OK bare with me I need to tie in more random thoughts. So yes learn, fail, find out how it really is, lose some idealism, all that jazz. After you do all that though do the exact opposite. Once you've learned, teach; once you've failed, succeed; once you've been beaten down and lost all motivation and idealism, get back up and in spite of it all find the idealism that got you here in the first place and cherish it. Before you get to Senegal you're going to have a very idealized vision of what this organization is. In reality it is a flawed institution run by flawed individuals in a flawed world. That frustrated me so much for a very long time. Then I realized no ones going to make it the organization we want it to be, that's up to us. Don't try to change everything as soon as you show up, but once you know what you're talking about don't just sit around when things could be better. Volunteers over the past two years have made incredible improvements to our programs. Most every successful program, or change in this institution has come from volunteers. Personally I've spent a lot of time on a couple of issues that I thought were impossible to solve, and now amazingly I'm seeing results. It's not perfect but we're moving in the right direction.
When I got here I felt under qualified and out of place, now I'm helping to shape Peace Corps Senegal into a better organization, more capable of serving Volunteers and the Senegalese People. I'll be at the airport when the new stage arrives. I'm going to be one of those strange, dirty confident volunteers. I never would have thought it but I've become everything I hoped I would be here.
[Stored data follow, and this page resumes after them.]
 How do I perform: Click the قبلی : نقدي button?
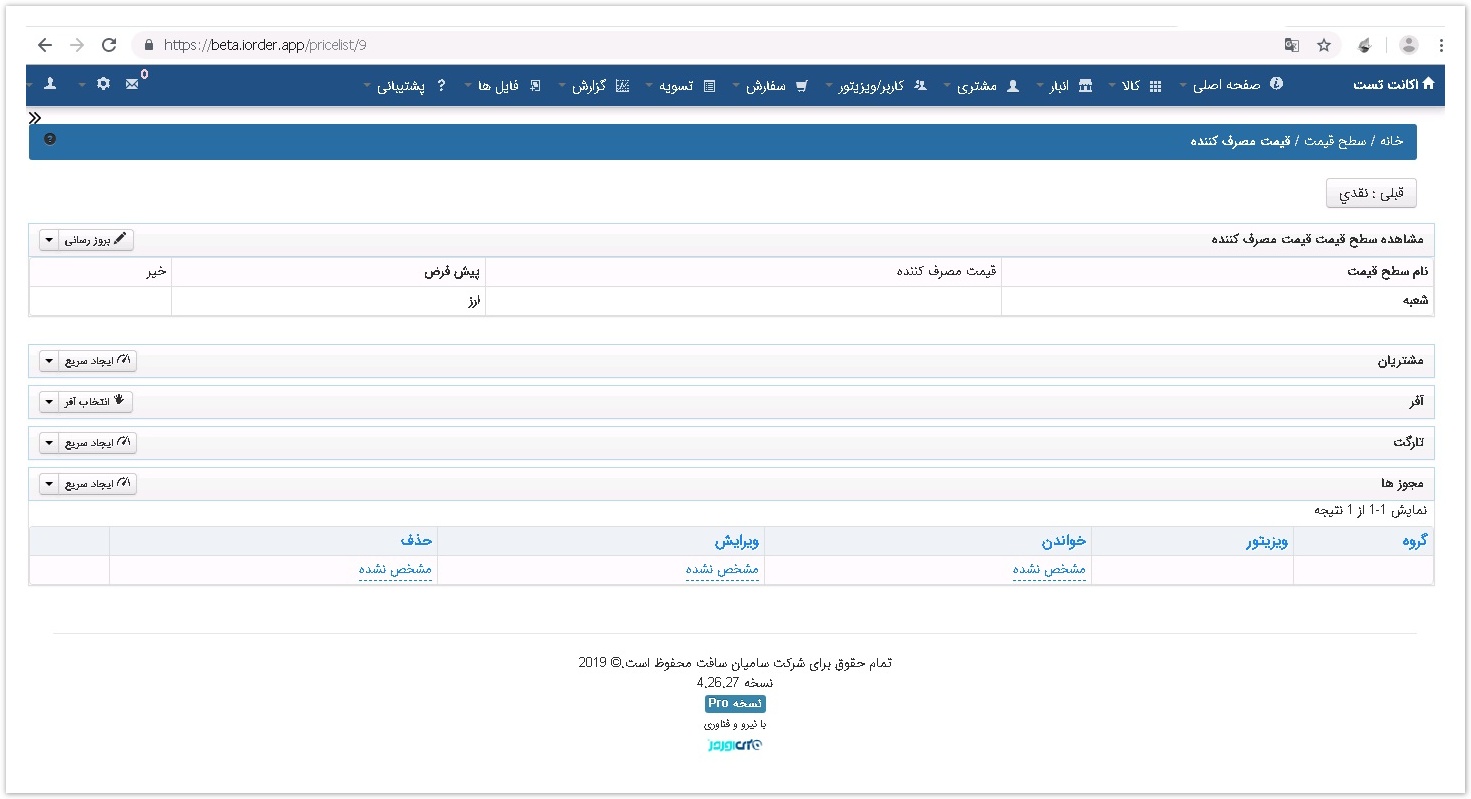tap(1370, 193)
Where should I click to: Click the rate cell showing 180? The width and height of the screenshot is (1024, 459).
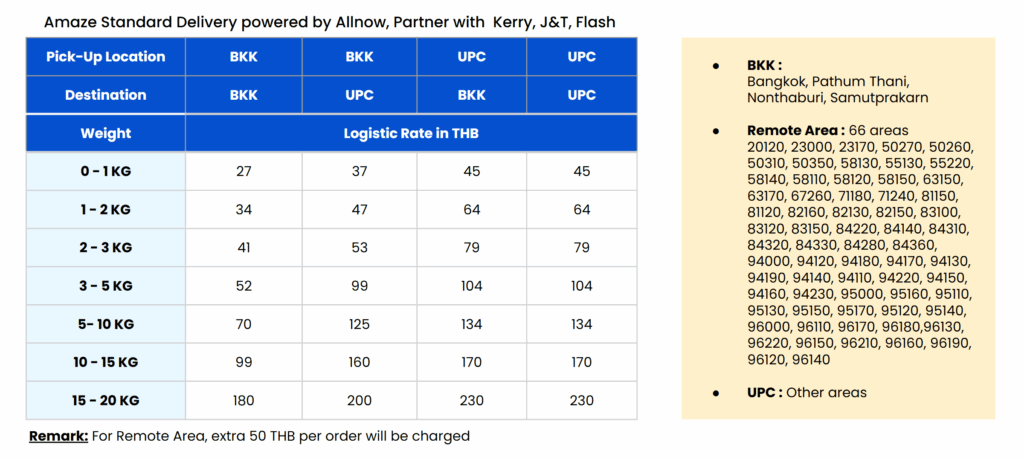[243, 400]
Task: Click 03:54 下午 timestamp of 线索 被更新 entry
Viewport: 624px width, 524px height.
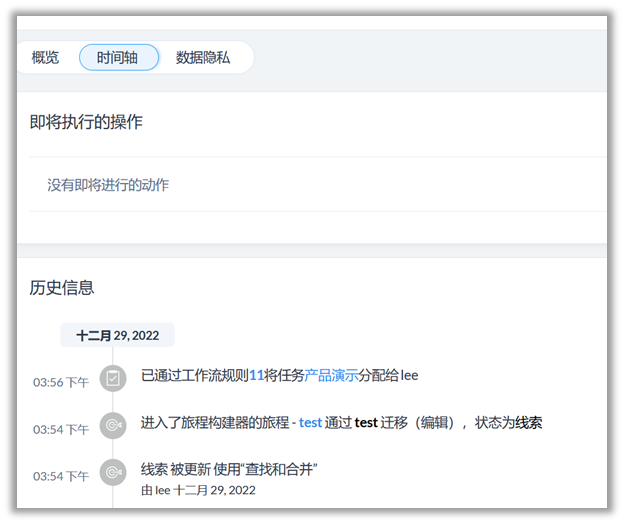Action: [61, 476]

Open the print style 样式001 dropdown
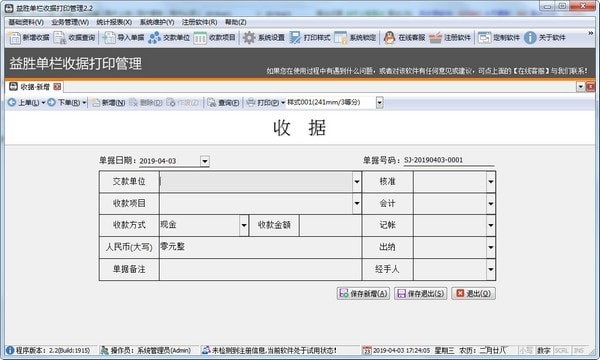(379, 103)
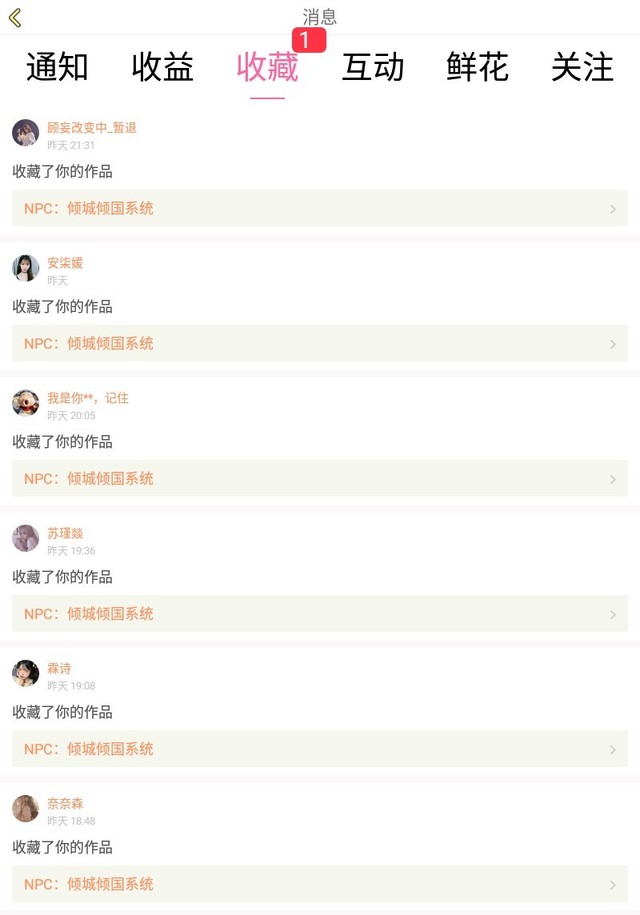This screenshot has height=915, width=640.
Task: Open 安柒媛's profile avatar
Action: point(26,268)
I can't wait to meet the new stage. You guys are gonna do great. Study hard, gain the experience you need, and question everything all while assuming you know less then you think you do. Do that and you'll become the experts we need to take this program to the next level. We need to be better and you're going to take us there. Don't worry you'll be able to do it. Want to know how I know? I was in your same shoes and against all my own predictions I did it.